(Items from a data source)
----------------------------------------

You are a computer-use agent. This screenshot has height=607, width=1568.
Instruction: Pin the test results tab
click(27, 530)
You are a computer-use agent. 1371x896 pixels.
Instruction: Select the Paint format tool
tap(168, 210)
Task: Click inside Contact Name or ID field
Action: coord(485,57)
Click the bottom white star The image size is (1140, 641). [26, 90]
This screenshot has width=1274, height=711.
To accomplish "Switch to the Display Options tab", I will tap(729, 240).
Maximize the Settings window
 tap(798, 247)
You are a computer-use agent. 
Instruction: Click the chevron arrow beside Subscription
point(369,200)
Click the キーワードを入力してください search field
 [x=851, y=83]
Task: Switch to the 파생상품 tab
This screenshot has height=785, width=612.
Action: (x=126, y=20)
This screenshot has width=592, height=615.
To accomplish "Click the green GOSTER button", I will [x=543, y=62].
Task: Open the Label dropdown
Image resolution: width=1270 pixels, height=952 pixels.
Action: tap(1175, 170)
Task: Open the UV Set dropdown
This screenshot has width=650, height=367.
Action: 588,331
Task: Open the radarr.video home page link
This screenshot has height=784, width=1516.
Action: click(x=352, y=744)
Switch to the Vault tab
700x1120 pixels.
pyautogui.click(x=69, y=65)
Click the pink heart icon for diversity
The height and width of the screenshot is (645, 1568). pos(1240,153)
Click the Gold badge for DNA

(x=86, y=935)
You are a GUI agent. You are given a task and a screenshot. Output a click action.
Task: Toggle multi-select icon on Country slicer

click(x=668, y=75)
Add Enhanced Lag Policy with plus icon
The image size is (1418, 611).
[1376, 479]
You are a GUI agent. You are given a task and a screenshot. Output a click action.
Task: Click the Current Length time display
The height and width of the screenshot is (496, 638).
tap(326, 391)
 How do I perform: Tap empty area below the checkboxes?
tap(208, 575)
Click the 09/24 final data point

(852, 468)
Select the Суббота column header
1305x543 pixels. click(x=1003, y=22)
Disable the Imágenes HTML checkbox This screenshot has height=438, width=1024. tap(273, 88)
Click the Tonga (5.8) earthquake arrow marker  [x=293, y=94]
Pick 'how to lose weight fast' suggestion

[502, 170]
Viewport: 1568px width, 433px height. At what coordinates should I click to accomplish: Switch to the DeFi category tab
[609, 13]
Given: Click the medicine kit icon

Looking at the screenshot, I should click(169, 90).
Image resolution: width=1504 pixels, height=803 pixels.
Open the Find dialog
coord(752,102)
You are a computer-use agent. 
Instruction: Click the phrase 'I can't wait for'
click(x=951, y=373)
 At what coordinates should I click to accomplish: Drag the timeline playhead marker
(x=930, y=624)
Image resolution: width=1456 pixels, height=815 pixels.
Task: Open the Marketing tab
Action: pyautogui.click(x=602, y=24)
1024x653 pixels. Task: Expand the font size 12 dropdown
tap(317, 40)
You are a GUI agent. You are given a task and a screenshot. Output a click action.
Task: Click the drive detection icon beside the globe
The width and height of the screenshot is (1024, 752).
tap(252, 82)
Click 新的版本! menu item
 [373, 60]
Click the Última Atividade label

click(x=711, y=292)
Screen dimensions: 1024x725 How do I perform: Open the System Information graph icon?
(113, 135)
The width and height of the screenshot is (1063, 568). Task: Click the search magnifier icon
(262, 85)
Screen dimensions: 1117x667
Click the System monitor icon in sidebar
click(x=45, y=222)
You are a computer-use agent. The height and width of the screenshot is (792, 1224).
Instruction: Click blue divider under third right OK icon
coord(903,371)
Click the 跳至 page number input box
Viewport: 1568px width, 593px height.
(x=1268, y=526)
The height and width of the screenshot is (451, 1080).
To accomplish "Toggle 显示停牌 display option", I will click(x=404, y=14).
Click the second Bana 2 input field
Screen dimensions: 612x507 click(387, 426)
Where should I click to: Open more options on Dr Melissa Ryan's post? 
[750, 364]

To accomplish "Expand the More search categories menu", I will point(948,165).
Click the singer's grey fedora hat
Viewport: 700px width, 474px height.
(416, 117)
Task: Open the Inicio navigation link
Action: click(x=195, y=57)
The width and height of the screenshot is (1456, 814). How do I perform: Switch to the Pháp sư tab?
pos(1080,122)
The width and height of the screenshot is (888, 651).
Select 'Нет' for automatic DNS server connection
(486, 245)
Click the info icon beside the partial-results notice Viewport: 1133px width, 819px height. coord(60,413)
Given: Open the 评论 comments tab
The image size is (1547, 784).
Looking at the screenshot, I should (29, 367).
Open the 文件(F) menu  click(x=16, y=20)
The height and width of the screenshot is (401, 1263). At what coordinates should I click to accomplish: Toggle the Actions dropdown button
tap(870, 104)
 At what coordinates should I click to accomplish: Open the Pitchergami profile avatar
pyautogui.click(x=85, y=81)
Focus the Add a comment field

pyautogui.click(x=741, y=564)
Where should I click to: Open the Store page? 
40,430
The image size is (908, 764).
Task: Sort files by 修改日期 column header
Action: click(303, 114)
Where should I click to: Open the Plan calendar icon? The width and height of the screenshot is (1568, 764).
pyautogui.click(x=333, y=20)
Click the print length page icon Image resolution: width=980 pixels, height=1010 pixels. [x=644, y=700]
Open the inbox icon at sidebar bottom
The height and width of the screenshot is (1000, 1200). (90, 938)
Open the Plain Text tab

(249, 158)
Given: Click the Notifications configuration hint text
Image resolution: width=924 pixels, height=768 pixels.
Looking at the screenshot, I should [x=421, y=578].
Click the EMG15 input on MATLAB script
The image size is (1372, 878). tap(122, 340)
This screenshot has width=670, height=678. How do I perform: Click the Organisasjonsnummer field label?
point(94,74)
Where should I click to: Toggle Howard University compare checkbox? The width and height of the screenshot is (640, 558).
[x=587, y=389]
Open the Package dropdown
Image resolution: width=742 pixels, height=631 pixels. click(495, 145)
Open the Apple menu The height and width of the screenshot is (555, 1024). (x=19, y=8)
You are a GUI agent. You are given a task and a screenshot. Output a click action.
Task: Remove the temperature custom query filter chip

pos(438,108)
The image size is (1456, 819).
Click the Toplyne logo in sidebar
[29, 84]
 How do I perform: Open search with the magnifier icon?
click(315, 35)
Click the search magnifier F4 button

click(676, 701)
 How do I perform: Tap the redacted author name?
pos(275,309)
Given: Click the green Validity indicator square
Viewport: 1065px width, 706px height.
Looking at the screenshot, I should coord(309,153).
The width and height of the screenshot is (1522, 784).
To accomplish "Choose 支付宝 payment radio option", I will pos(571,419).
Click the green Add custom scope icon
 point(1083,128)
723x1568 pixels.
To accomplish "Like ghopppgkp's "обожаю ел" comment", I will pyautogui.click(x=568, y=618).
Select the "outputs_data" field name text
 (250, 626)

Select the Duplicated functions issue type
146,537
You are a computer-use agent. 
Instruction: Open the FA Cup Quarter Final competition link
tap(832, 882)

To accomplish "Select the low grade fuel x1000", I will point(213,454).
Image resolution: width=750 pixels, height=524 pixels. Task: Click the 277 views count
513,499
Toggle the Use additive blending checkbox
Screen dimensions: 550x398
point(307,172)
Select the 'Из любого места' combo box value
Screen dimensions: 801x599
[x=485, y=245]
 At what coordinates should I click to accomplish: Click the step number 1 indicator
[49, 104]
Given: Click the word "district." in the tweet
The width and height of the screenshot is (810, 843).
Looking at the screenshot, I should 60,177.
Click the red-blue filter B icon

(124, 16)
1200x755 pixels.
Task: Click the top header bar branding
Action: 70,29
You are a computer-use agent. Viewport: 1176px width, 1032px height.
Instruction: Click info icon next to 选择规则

----------------------------------------

▶ **Exercise directions**
All of the data needs to be repeated exactly.

▶ **Task result**
You are a computer-use agent. This screenshot has height=607, width=1568.
Instruction: Pin the test results tab
click(27, 530)
You are a computer-use agent. 1371x896 pixels.
Instruction: Select the Paint format tool
tap(168, 210)
Task: Click inside Contact Name or ID field
Action: coord(485,57)
Click the bottom white star The image size is (1140, 641). [26, 90]
This screenshot has width=1274, height=711.
To accomplish "Switch to the Display Options tab", I will tap(729, 240).
Maximize the Settings window
 tap(798, 247)
You are a computer-use agent. 
Instruction: Click the chevron arrow beside Subscription
point(369,200)
Click the キーワードを入力してください search field
 [x=851, y=83]
Task: Switch to the 파생상품 tab
This screenshot has height=785, width=612.
Action: (x=126, y=20)
This screenshot has width=592, height=615.
To accomplish "Click the green GOSTER button", I will [x=543, y=62].
Task: Open the Label dropdown
Image resolution: width=1270 pixels, height=952 pixels.
Action: tap(1175, 170)
Task: Open the UV Set dropdown
This screenshot has width=650, height=367.
Action: 588,331
Task: Open the radarr.video home page link
This screenshot has height=784, width=1516.
Action: click(x=352, y=744)
Switch to the Vault tab
700x1120 pixels.
pyautogui.click(x=69, y=65)
Click the pink heart icon for diversity
The height and width of the screenshot is (645, 1568). pos(1240,153)
Click the Gold badge for DNA

(x=86, y=935)
You are a GUI agent. You are given a task and a screenshot. Output a click action.
Task: Toggle multi-select icon on Country slicer

click(x=668, y=75)
Add Enhanced Lag Policy with plus icon
The image size is (1418, 611).
[1376, 479]
You are a GUI agent. You are given a task and a screenshot. Output a click action.
Task: Click the Current Length time display
The height and width of the screenshot is (496, 638).
tap(326, 391)
 How do I perform: Tap empty area below the checkboxes?
tap(208, 575)
Click the 09/24 final data point

(852, 468)
Select the Суббота column header
1305x543 pixels. click(x=1003, y=22)
Disable the Imágenes HTML checkbox This screenshot has height=438, width=1024. tap(273, 88)
Click the Tonga (5.8) earthquake arrow marker  [x=293, y=94]
Pick 'how to lose weight fast' suggestion

[502, 170]
Viewport: 1568px width, 433px height. At what coordinates should I click to accomplish: Switch to the DeFi category tab
[609, 13]
Given: Click the medicine kit icon

Looking at the screenshot, I should click(169, 90).
Image resolution: width=1504 pixels, height=803 pixels.
Open the Find dialog
coord(752,102)
You are a computer-use agent. 
Instruction: Click the phrase 'I can't wait for'
click(x=951, y=373)
 At what coordinates should I click to accomplish: Drag the timeline playhead marker
(x=930, y=624)
Image resolution: width=1456 pixels, height=815 pixels.
Task: Open the Marketing tab
Action: pyautogui.click(x=602, y=24)
1024x653 pixels. Task: Expand the font size 12 dropdown
tap(317, 40)
You are a GUI agent. You are given a task and a screenshot. Output a click action.
Task: Click the drive detection icon beside the globe
The width and height of the screenshot is (1024, 752).
tap(252, 82)
Click 新的版本! menu item
 [373, 60]
Click the Última Atividade label

click(x=711, y=292)
Screen dimensions: 1024x725 How do I perform: Open the System Information graph icon?
(113, 135)
The width and height of the screenshot is (1063, 568). Task: Click the search magnifier icon
(262, 85)
Screen dimensions: 1117x667
Click the System monitor icon in sidebar
click(x=45, y=222)
You are a computer-use agent. The height and width of the screenshot is (792, 1224).
Instruction: Click blue divider under third right OK icon
coord(903,371)
Click the 跳至 page number input box
Viewport: 1568px width, 593px height.
(x=1268, y=526)
The height and width of the screenshot is (451, 1080).
To accomplish "Toggle 显示停牌 display option", I will click(x=404, y=14).
Click the second Bana 2 input field
Screen dimensions: 612x507 click(387, 426)
Where should I click to: Open more options on Dr Melissa Ryan's post? 
[750, 364]

To accomplish "Expand the More search categories menu", I will point(948,165).
Click the singer's grey fedora hat
Viewport: 700px width, 474px height.
(416, 117)
Task: Open the Inicio navigation link
Action: click(x=195, y=57)
The width and height of the screenshot is (1456, 814). How do I perform: Switch to the Pháp sư tab?
pos(1080,122)
The width and height of the screenshot is (888, 651).
Select 'Нет' for automatic DNS server connection
(486, 245)
Click the info icon beside the partial-results notice Viewport: 1133px width, 819px height. coord(60,413)
Given: Open the 评论 comments tab
The image size is (1547, 784).
Looking at the screenshot, I should (29, 367).
Open the 文件(F) menu  click(x=16, y=20)
The height and width of the screenshot is (401, 1263). At what coordinates should I click to accomplish: Toggle the Actions dropdown button
tap(870, 104)
 At what coordinates should I click to accomplish: Open the Pitchergami profile avatar
pyautogui.click(x=85, y=81)
Focus the Add a comment field

pyautogui.click(x=741, y=564)
Where should I click to: Open the Store page? 
40,430
The image size is (908, 764).
Task: Sort files by 修改日期 column header
Action: click(303, 114)
Where should I click to: Open the Plan calendar icon? The width and height of the screenshot is (1568, 764).
pyautogui.click(x=333, y=20)
Click the print length page icon Image resolution: width=980 pixels, height=1010 pixels. [x=644, y=700]
Open the inbox icon at sidebar bottom
The height and width of the screenshot is (1000, 1200). (90, 938)
Open the Plain Text tab

(249, 158)
Given: Click the Notifications configuration hint text
Image resolution: width=924 pixels, height=768 pixels.
Looking at the screenshot, I should [x=421, y=578].
Click the EMG15 input on MATLAB script
The image size is (1372, 878). tap(122, 340)
This screenshot has width=670, height=678. How do I perform: Click the Organisasjonsnummer field label?
point(94,74)
Where should I click to: Toggle Howard University compare checkbox? The width and height of the screenshot is (640, 558).
[x=587, y=389]
Open the Package dropdown
Image resolution: width=742 pixels, height=631 pixels. click(495, 145)
Open the Apple menu The height and width of the screenshot is (555, 1024). (x=19, y=8)
You are a GUI agent. You are given a task and a screenshot. Output a click action.
Task: Remove the temperature custom query filter chip

pos(438,108)
The image size is (1456, 819).
Click the Toplyne logo in sidebar
[29, 84]
 How do I perform: Open search with the magnifier icon?
click(315, 35)
Click the search magnifier F4 button

click(676, 701)
 How do I perform: Tap the redacted author name?
pos(275,309)
Given: Click the green Validity indicator square
Viewport: 1065px width, 706px height.
Looking at the screenshot, I should coord(309,153).
The width and height of the screenshot is (1522, 784).
To accomplish "Choose 支付宝 payment radio option", I will pos(571,419).
Click the green Add custom scope icon
 point(1083,128)
723x1568 pixels.
To accomplish "Like ghopppgkp's "обожаю ел" comment", I will pyautogui.click(x=568, y=618).
Select the "outputs_data" field name text
 (250, 626)

Select the Duplicated functions issue type
146,537
You are a computer-use agent. 
Instruction: Open the FA Cup Quarter Final competition link
tap(832, 882)

To accomplish "Select the low grade fuel x1000", I will point(213,454).
Image resolution: width=750 pixels, height=524 pixels. Task: Click the 277 views count
513,499
Toggle the Use additive blending checkbox
Screen dimensions: 550x398
point(307,172)
Select the 'Из любого места' combo box value
Screen dimensions: 801x599
[x=485, y=245]
 At what coordinates should I click to accomplish: Click the step number 1 indicator
[49, 104]
Given: Click the word "district." in the tweet
The width and height of the screenshot is (810, 843).
Looking at the screenshot, I should 60,177.
Click the red-blue filter B icon

(124, 16)
1200x755 pixels.
Task: Click the top header bar branding
Action: 70,29
You are a computer-use agent. Viewport: 1176px width, 1032px height.
Instruction: Click info icon next to 选择规则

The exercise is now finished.